Imaculata
Hero
Quite cromulent, but isn't "combat-as-X" always going to be inadequate for that? You want to capture stuff beyond combat in your term.
Possibly. Which is why I was trying to find different terminology that covers more than just combat.
See, I don't actually think THIS is strictly accurate either. I've known 4e DMs who do exactly this--because they trust the 4e system to deliver a fun fight even when they do it. (It's part of how the best 4e game I've ever been in had 2 deaths before 4th level, and a near-miss before 5th.)
I have never played 4e, so I really can't comment on that.
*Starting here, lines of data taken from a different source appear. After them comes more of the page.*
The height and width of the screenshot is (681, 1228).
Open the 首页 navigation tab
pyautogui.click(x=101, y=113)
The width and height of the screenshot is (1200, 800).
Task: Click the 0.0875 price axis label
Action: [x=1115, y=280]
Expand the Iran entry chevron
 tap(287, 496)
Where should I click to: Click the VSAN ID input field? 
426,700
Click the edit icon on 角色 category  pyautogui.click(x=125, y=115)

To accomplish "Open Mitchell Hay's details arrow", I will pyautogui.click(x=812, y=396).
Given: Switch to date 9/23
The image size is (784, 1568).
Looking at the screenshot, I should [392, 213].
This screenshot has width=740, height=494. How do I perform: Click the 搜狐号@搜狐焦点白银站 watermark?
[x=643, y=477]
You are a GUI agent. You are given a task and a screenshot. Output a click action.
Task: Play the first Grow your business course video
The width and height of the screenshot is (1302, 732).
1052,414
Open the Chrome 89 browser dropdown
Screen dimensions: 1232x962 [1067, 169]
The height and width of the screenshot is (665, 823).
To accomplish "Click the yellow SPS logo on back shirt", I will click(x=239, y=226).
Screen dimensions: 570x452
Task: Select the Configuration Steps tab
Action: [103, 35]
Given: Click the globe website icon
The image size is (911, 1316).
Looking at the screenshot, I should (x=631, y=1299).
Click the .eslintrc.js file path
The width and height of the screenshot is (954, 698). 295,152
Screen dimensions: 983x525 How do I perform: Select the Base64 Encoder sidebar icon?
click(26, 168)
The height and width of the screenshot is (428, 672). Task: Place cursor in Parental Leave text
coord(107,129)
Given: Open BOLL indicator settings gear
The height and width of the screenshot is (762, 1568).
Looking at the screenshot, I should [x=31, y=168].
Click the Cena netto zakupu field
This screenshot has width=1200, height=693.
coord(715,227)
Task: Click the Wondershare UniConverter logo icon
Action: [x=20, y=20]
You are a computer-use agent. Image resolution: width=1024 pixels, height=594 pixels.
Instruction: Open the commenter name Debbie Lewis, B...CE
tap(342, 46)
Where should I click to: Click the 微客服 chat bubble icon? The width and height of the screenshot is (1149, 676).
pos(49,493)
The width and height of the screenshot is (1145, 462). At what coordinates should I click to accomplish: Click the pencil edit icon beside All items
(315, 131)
I would absolutely do this to my own players--whether in 4e or DW or if, in some fit of pique, I ran 1e or something like that, in that too. An example of my own:
-snip-
Love the example!
Yet I would absolutely say I run a "combat as adventure" game, not "combat as war." I just make the victories and defeats, the rewards and losses, something that primarily happens on the "what stuff matters to the NPCs? What stuff do they love or hate?" level, rather than the "your ticket for getting onto the ride (aka their PCs themselves)" level.
I don't think it's an either/or situation, or black and white. The way I see it, it's a sliding scale. You can run a combat-as-adventure game that has elements of strategy in it. But you can also run a strategic campaign that has elements of adventure in it.
Even my current campaign isn't constant war and strategizing. While the actual battles can get quite tactical and detailed, in between those big battles there is plenty of run of the mill dungeon delving and adventuring.
It is up to the DM how much of those ingredients to include. I try to keep my games tactical, to make it different from default D&D, without getting so specific that it becomes a full on simulation or tabletop war game.